Delayed death in the malaria parasite Plasmodium falciparum is caused by disruption of prenylation-dependent intracellular trafficking
Fig 4
Indolmycin treated parasites aberrantly internalise F-dextran from preloaded RBCs in the second IDC after treatment.
Uninfected RBCs were preloaded with F-dextran by gentle hypotonic lysis and resealing. Following this, enriched and synchronised schizont-stage parasites were added to the loaded RBCs and merozoites were allowed to reinvade. Newly invaded ring-stage parasites were treated with indolmycin (50 μM), with and without polyprenol (5 μM GGOH) rescue as indicated. (A) Representative live-cell images taken 72–78 hours after drug administration are shown (equivalent to 28–32 hpi in the second IDC after treatment).
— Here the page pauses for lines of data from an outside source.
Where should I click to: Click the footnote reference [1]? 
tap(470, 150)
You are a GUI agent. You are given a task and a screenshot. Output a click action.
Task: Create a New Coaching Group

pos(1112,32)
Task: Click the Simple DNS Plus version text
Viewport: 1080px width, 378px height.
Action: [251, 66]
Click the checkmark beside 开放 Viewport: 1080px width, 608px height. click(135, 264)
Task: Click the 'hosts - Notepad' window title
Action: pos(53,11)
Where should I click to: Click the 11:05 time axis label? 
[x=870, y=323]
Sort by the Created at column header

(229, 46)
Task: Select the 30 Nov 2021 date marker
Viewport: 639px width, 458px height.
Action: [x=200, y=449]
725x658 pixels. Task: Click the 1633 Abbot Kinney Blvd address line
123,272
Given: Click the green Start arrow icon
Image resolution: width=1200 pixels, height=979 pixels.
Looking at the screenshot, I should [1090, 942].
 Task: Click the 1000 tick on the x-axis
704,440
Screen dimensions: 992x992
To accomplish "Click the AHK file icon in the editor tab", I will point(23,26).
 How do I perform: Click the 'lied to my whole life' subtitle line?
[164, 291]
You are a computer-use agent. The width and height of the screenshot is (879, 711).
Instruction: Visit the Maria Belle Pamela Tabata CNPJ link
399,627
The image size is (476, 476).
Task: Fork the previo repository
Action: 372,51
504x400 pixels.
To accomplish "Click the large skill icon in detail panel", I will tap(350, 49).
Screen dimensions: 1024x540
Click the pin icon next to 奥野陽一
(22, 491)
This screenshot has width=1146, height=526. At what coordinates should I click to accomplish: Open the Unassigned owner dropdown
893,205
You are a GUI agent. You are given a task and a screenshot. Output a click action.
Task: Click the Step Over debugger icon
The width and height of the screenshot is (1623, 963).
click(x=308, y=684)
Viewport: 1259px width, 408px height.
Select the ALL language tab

F-dextran, green signal; Hoechst: parasite nuclei, blue signal; merge: BF and blue signal. Scale bar = 5 μm. (B) The number of F-dextran compartments per iRBC were scored in three independent experiments. **P < 0.01, one-tailed Student t test. Scatter dot plot shows error bars with mean ± SD. See S2 Data for numerical data underlying figure. BF, bright field; F-dextran; fluorescein dextran; GGOH, geranylgeraniol; hpi, hours post invasion; IDC, intraerythrocytic developmental cycle; ns, not significant; RBC, red blood cell.